Skip site navigation (1)Skip section navigation (2)
Date:      Mon, 09 Nov 2015 12:19:13 -0700
From:      Ian Lepore <ian@freebsd.org>
To:        Roger Pau =?ISO-8859-1?Q?Monn=E9?= <royger@FreeBSD.org>, Hans Petter Selasky <hps@selasky.org>, src-committers@freebsd.org, svn-src-all@freebsd.org, svn-src-head@freebsd.org
Subject:   Re: svn commit: r290610 - head/sys/x86/x86
Message-ID:  <1447096753.91534.514.camel@freebsd.org>
In-Reply-To: <5640BEBE.3070805@FreeBSD.org>
References:  <201511091219.tA9CJwe7067036@repo.freebsd.org> <564091FF.8090605@selasky.org> <5640BEBE.3070805@FreeBSD.org>

next in thread | previous in thread | raw e-mail | index | archive | help
On Mon, 2015-11-09 at 16:41 +0100, Roger Pau Monné wrote:
> Hello,
> 
> El 09/11/15 a les 13.30, Hans Petter Selasky ha escrit:
> > On 11/09/15 13:19, Roger Pau Monné wrote:
> > > +    if (dmat->common.flags & BUS_DMA_KEEP_PG_OFFSET) {
> > > +        /*
> > > +         * If we have to keep the offset of each page this
> > > function
> > > +         * is not suitable, switch back to
> > > bus_dmamap_load_ma_triv
> > > +         * which is going to do the right thing in this case.
> > > +         */
> > > +        error = bus_dmamap_load_ma_triv(dmat, map, ma, buflen,
> > > ma_offs,
> > > +            flags, segs, segp);
> > > +        return (error);
> > > +    }
> > 
> > Hi,
> > 
> > There has been an update made to the USB stack, which is currently
> > the
> > only client of "BUS_DMA_KEEP_PG_OFFSET", which means this check can
> 
> The only in-tree client. We don't know if there are other clients out
> of
> the tree.
> 

The BUS_DMA_KEEP_PG_OFFSET flag is not documented anywhere except in a
short coment block near its #define which is less than 100% rigorous in
specifying exactly what the flag even means.  For example it is
documented as being a "hint" but also includes the word "must".  It
doesn't say whether the flag is to be used to create a tag, to create a
map, or to load a buffer.  It says the offset must be kept the same in
the first segment but doesn't really fully explain what the USB
requirements are (and the flag was added specifically for USB).

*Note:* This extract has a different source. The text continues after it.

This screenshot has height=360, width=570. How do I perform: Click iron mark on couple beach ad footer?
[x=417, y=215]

To me, all of that adds up to freedom to clarify the meaning of the
flag in both code and documentation without a lot of worrying about out
of tree code.  And the mips and arm busdma implementations are soon
going to leverage that freedom into much better implementations based
on the new understanding of what that flag really requires.

> > probably be skipped or relaxed a bit. The condition which must be
> > fullfilled is:
> 
> So you basically want a contiguous bounce buffer. I don't think we
> can
> just change BUS_DMA_KEEP_PG_OFFSET to mean "use a contiguous bounce
> buffer". Maybe a new flag could be introduced to describe this new
> requirement and the old one deprecated.
> 

It's not "I want a contiguous buffer".  It is "I want contiguous
offsets when transitioning between (potentially non-continguous)
pages."  That grants you the freedom to bounce a couple different ways
depending on what's most efficient for the platform and the situation.

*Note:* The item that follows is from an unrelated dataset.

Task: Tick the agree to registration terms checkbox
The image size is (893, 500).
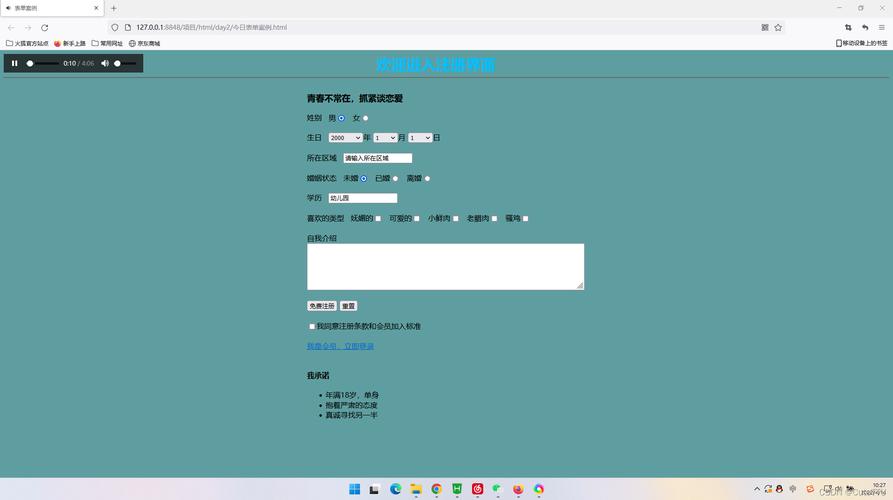Action: 312,326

For example, you can maintain the offset-within-page in the first
segment and allow the offset in all subsequent pages (bounced or not)
to be zero.  That's what all current implementations are doing, but it
can require two full bounce pages to handle a 2-byte transfer that
happens to be split across two pages (and yes that happens; it's not
even rare in USB, as lots of DMA is done specifying buffers and
variables on kernel stacks or in softc member variables).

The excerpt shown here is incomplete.